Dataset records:
----------------------------------------

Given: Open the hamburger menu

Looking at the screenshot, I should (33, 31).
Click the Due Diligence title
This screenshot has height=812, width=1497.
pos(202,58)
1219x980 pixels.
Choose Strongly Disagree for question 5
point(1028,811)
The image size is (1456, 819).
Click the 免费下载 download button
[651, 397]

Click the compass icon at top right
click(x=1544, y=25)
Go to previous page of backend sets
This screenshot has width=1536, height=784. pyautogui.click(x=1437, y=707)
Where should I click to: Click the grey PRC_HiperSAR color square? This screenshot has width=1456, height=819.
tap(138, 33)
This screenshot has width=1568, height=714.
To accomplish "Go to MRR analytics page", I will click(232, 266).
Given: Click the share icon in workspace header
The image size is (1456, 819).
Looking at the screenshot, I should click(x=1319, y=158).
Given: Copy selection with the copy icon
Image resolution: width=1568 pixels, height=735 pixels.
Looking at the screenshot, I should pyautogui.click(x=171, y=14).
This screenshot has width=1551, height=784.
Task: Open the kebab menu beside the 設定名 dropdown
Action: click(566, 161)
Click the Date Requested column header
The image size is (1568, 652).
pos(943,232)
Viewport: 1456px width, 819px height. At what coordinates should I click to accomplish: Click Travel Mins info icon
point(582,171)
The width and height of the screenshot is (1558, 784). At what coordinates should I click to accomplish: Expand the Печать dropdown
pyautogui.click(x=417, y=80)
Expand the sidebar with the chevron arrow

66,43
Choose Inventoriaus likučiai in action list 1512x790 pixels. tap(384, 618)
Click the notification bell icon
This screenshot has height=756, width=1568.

----------------------------------------

REQUIRED WORK:
Once you have read the records above, output each of them verbatim.

RESULT OF THIS EXERCISE:
Given: Open the hamburger menu

Looking at the screenshot, I should (33, 31).
Click the Due Diligence title
This screenshot has height=812, width=1497.
pos(202,58)
1219x980 pixels.
Choose Strongly Disagree for question 5
point(1028,811)
The image size is (1456, 819).
Click the 免费下载 download button
[651, 397]

Click the compass icon at top right
click(x=1544, y=25)
Go to previous page of backend sets
This screenshot has width=1536, height=784. pyautogui.click(x=1437, y=707)
Where should I click to: Click the grey PRC_HiperSAR color square? This screenshot has width=1456, height=819.
tap(138, 33)
This screenshot has width=1568, height=714.
To accomplish "Go to MRR analytics page", I will click(232, 266).
Given: Click the share icon in workspace header
The image size is (1456, 819).
Looking at the screenshot, I should click(x=1319, y=158).
Given: Copy selection with the copy icon
Image resolution: width=1568 pixels, height=735 pixels.
Looking at the screenshot, I should pyautogui.click(x=171, y=14).
This screenshot has width=1551, height=784.
Task: Open the kebab menu beside the 設定名 dropdown
Action: click(566, 161)
Click the Date Requested column header
The image size is (1568, 652).
pos(943,232)
Viewport: 1456px width, 819px height. At what coordinates should I click to accomplish: Click Travel Mins info icon
point(582,171)
The width and height of the screenshot is (1558, 784). At what coordinates should I click to accomplish: Expand the Печать dropdown
pyautogui.click(x=417, y=80)
Expand the sidebar with the chevron arrow

66,43
Choose Inventoriaus likučiai in action list 1512x790 pixels. tap(384, 618)
Click the notification bell icon
This screenshot has height=756, width=1568.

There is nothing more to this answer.